WTF does the title mean? If anyone actually explained it during the movie, they slipped it right by me. Now, I know this was based on a BBC series of the same name that was apparently quite good, so maybe that show offered some explanation. But here, my suspicion is it just kinda sounded good so the producers figured audiences would you give it the benefit of the doubt. It does have a certain ring to it. The Parallax View. The Manchurian Candidate. State of Play. Yeah.

And you know, I dislike a movie that decides to be thuddingly obvious about its title, like Crash (where Don Cheadle explains the significance of the title in the first two minutes) or As Good As It Gets (where Jack Nicholson says it to the camera).

So maybe this ambiguity is really a plus for the movie.

Russell Crowe and Ben Affleck as college roomies. Russell Crowe actually has about eight years on Ben Affleck in real life, and though they've made some attempt to make Affleck look a bit older in the movie, the idea of him and Crowe as contemporaries is a bit of a stretch.

But that's not the biggest problem. The biggest problem is that the entire relationship, which is central to the movie, is a complete contrivance. One goes on to be a hotshot congressman, one turns into a shabby, sorta-skeevy journalist with bad hair and a gut. College roommates taking divergent paths after college isn't really that remarkable, I guess, but it just feels too neat and I don't really know why the characters had to have that much of a background. Crowe just could've been the old-school DC journalist who won Affleck's trust somehow, and when the big plot thing that happens actually happens and Affleck seeks out a journalist, Crowe could be the guy...OK, I'm thinking too much.

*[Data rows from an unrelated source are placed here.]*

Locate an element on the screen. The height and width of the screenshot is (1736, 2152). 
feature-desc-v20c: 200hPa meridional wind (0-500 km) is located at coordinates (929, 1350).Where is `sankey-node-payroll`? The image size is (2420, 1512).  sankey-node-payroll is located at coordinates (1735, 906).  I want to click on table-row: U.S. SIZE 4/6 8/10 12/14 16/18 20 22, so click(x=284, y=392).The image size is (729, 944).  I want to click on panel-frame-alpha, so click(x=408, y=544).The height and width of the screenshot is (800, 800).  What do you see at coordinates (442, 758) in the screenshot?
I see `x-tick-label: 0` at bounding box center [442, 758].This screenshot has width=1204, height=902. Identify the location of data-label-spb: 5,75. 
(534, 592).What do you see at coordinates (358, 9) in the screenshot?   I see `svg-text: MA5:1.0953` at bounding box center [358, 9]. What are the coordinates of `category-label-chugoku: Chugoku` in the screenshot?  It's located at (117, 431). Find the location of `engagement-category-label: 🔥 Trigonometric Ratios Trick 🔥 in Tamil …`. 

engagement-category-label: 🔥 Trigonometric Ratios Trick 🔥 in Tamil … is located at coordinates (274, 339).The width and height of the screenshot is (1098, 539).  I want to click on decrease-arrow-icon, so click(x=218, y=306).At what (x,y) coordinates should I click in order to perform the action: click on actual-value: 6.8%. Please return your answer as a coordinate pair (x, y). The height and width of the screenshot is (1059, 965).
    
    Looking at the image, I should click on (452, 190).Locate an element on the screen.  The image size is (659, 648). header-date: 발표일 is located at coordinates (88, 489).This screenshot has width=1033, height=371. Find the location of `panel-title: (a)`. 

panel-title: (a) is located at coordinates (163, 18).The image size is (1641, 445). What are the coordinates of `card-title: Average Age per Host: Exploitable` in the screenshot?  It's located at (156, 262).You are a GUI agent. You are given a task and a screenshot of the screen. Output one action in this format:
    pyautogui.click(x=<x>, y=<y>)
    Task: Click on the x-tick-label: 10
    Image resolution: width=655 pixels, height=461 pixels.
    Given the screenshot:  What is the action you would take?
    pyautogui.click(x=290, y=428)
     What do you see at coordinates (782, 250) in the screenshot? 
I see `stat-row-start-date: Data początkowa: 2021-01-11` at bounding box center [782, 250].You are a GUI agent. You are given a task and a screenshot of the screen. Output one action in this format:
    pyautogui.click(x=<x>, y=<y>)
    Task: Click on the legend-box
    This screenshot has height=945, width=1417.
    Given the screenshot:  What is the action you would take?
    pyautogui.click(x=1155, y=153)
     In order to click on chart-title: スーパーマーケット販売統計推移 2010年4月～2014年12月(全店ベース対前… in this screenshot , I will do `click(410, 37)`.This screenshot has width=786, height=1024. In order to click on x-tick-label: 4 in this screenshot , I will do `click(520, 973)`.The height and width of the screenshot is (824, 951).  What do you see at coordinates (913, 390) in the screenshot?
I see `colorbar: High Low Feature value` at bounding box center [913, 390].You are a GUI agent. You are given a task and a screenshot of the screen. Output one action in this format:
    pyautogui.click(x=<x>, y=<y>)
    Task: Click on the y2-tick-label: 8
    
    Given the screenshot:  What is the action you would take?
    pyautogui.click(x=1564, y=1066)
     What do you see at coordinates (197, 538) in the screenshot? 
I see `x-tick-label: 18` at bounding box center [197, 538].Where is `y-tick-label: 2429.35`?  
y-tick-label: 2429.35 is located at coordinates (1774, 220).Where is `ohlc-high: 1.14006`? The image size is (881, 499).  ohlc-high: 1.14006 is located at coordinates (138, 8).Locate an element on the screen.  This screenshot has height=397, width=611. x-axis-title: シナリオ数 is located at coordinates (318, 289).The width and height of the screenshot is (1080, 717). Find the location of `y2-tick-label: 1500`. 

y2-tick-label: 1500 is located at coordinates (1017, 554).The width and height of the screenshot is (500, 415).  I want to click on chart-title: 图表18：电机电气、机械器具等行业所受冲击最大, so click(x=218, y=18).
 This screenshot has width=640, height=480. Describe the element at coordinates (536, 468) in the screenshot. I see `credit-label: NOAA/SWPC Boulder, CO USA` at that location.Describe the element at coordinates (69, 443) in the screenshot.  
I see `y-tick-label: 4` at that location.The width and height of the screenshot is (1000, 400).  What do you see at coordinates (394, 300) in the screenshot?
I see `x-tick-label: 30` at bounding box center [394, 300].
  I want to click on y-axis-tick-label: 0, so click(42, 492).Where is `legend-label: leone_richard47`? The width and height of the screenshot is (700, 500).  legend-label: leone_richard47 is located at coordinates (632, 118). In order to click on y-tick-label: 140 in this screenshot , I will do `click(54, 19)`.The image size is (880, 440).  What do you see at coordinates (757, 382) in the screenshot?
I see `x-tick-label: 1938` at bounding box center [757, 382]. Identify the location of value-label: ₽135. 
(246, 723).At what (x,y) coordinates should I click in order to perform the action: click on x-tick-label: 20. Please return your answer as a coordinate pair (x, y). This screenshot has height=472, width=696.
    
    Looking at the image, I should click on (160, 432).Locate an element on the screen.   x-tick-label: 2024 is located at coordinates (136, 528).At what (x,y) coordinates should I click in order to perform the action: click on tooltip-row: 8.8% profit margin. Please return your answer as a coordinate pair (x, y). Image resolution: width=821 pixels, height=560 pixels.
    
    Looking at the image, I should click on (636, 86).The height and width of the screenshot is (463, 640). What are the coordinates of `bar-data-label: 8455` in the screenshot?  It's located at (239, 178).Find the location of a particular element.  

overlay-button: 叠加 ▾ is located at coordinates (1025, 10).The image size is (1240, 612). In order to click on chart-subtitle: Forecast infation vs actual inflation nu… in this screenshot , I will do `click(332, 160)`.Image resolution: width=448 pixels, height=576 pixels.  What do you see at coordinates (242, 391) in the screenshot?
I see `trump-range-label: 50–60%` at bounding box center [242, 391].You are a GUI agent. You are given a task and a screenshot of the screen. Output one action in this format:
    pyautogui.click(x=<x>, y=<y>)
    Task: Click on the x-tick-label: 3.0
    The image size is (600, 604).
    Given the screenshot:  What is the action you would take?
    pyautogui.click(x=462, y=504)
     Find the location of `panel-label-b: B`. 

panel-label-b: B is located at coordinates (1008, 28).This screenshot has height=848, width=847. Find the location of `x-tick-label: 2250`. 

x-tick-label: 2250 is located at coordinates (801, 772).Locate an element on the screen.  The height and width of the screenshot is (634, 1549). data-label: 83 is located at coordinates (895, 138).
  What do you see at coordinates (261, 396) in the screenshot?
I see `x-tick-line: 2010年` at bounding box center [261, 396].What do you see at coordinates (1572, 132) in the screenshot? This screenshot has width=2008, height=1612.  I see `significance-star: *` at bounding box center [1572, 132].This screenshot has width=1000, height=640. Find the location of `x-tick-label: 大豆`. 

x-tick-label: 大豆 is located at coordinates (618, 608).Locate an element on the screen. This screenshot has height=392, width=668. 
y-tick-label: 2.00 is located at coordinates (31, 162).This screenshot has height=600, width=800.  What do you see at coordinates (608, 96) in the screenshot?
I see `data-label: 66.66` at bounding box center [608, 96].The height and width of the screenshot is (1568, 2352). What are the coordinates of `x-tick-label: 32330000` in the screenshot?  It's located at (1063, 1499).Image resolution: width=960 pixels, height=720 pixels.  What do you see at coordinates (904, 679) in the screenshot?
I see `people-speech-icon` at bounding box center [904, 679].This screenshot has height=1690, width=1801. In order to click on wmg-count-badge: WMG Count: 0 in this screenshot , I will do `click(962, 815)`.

Oh wait - they had to have a relationship because there's this bit about Crowe having had an affair with Affleck's wife back in college that...really doesn't mean anything to the movie, except to add a layer of emotional complication that...doesn't provide any payoff and could've just as easily have been left out. Are we supposed to think that Robin Wright Penn would still be attracted to Russell Crowe even after he's put on thirty pounds and looks like he hasn't cut his hair since Woodstock? Hm.

On the plus side, about romances - they resisted the urge, at least in the final cut, to work in any sort of romantic angle between Crowe and McAdams, which was a good move. A lesser movie would've almost surely had them hook up at some point, or at least kiss. Now, Crowe seems to bond with the young reporter a little too easily, but that was at least tolerable.

In the final analysis - there aren't any really bad scenes in the movie, and there are at least a couple of good ones, including one pretty nice and suspenseful stretch that works even if it's hard to believe that Crowe's overweight desk jockey would be able to elude a trained killer. And the plot has some nice momentum and keeps you guessing.

On a scale of 1 to 10, I give it a 7 or 7.5, which these days is actually pretty good. It's like being a .290 hitter in baseball -- not outstanding, but capable. If you've got four or five dollars to spare and you want a couple of hours' entertainment, consider State of Play worth a rental. I realize that's faint praise, but faint is better than none.

You might think the movie's a dog from the blink-and-you-missed-it theatrical run, but I chalk that up to 50% marketing, 35% not enough violence or sex, 10% people not being able to figure out exactly what happened at the end, and 5% people who still give a shit that Russell Crowe threw a phone at some guy once.